Well, let's start with allemande: I learned from my caller/teacher (in the course of regular evening dances...) that one could adjust the timing of an allemande by getting closer or farther from your allemande partner. We did dances that required once around in 8 beats. No problem: let your arms unbend a bit, give good weight, and it's a joyous connection. Need to get around 1-1/2 in 8 beats? No Problem, bend arms a bit more and it's easy. Twice around in 8, as in Hull's Victory? Easy -- and Rollickin'! -- just make it close.
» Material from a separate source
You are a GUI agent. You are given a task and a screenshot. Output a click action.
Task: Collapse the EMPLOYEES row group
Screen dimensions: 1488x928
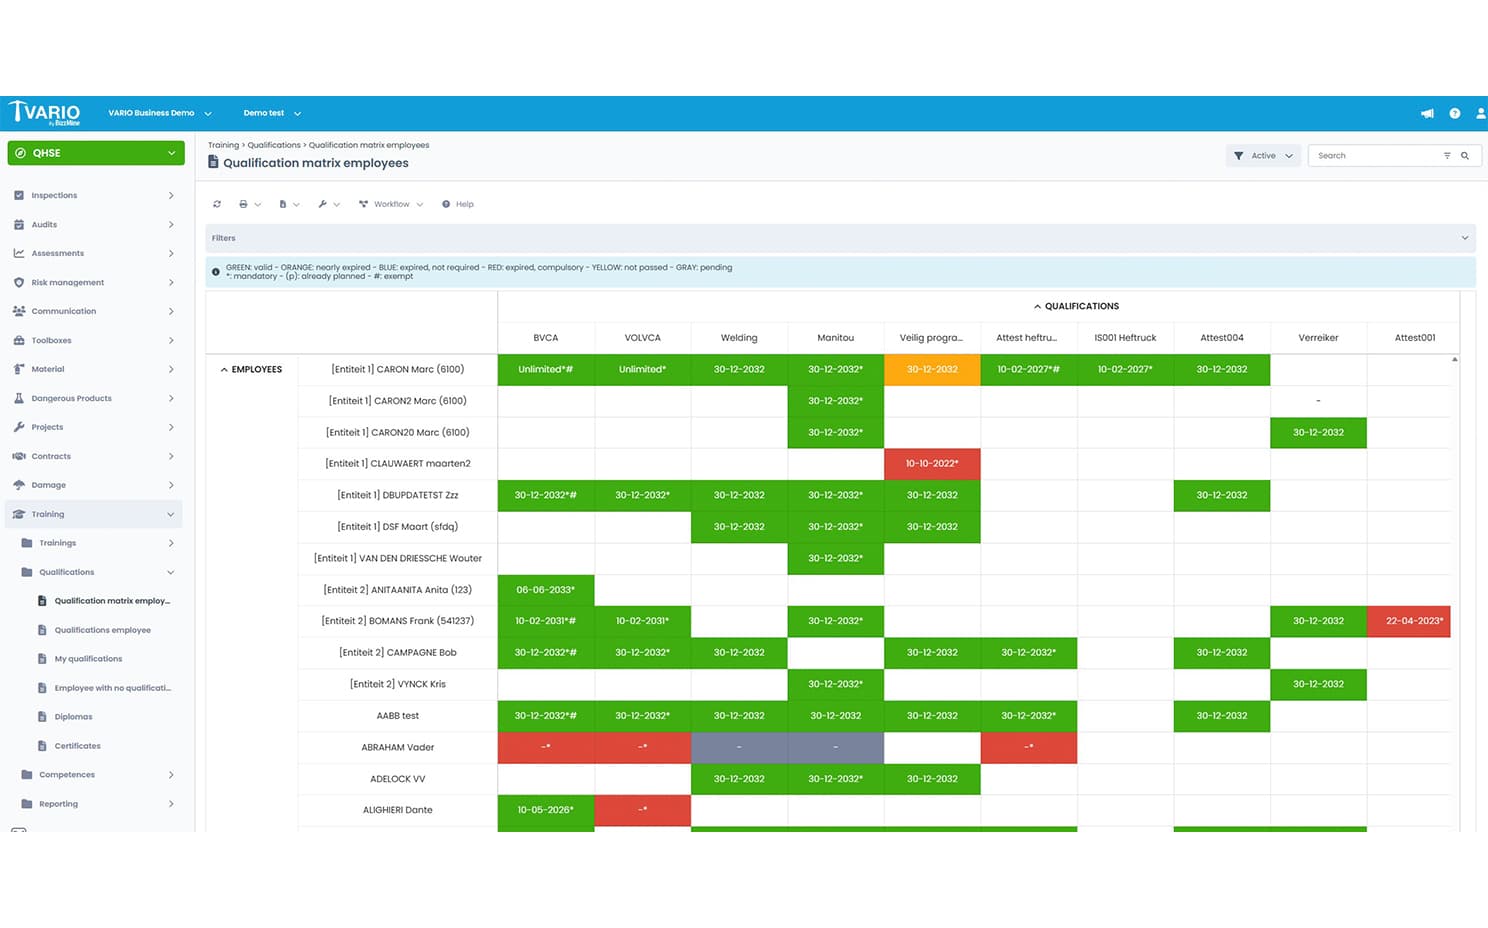[x=224, y=370]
Same is true of circles. There are dances where it's all the way around in 8, then 3/4ths around in 8. Change the timing by the circumference of the circle. Do we teach this? No. And there are times when it's 3/4ths around in 6, and pass through for 2. It's easy if we give weight in a circle and make the adjustment to the diameter. But it's rarely pointed out. As a matter of fact, weight in circles is actually very rare these days, and that gratifying sense of connection has gone under some rock somewhere. And this does not get taught from the floor. Not sure what to do because:

If one does take a couple minutes to make a particular styling point, many "experienced dancers" don't listen, or worse, act like the teacher is saying something stupid and dramatically do the opposite of the suggestion. I've had this happen to me. So, this is a long diatribe of not sure what we should do, but I think thinking about how to present styling -- especially when it comes to safety -- no gripping, smooth connection, symmetrical allemandes, etc. is important -- and not effectively taught from the floor unless you know all your helpers are on the same page.

erik hoffman
    oakland, ca

On 2/11/2014 4:12 PM, Maia McCormick wrote:
I agree that the caller trying to teach too much verbally gets pointless
very quickly. There are definitely pointers that callers can give that will
help dancers a bunch, but they should be given quickly and succinctly,
and/or shown through demonstration ("try the allemande the angry,
competitive way! Now try a noodle-arm allemande. Okay, now try it a way
that feels better to both of you.") It's distressingly easy for a caller to
make him/herself tune-out-able.

Along the lines of what Jonathan said, I'd be wary of even bringing up
"beats" to dancers at all. A lot of dancers aren't necessarily even
familiar with that terminology, or at least don't think of dancing in terms
of beats/phrase length, so to make a passing mention to the number of beats
something takes may be MORE confusing than not mentioning it all. Instead,
I would go with something like "the circle left is faster than you think!"
or "make sure you pass through in time to balance your next neighbor!" (and
then be really precise with calling the balance so it lines up directly
with the big beat--dancers on the whole tend to FEEL the beat 10x better
than they intellectually understand it).


On Tue, Feb 11, 2014 at 6:09 PM, Greg McKenzie <[email protected]> wrote:

Donna wrote:

Personally I prefer that the "regular dancers" do not verbally "teach"
the
new dancers.

I agree wholeheartedly and would not suggest that the regulars speak at all
during a walk-through.

The only exception to that might be when a caller is doing such a poor job
that confusion is spreading wildly through the hall.  Sometimes it is
necessary to clarify something when the caller makes a serious error and
does not realize it.  Otherwise some dancers may think that the confusion
is *their *fault.  That would be bad.

The vast majority of the teaching that takes place in the dance hall is
non-verbal.  As the only person in the hall with a microphone it is very
important that the caller realize that fact.  Talking on mike is often much
more disruptive than talking in the dance line.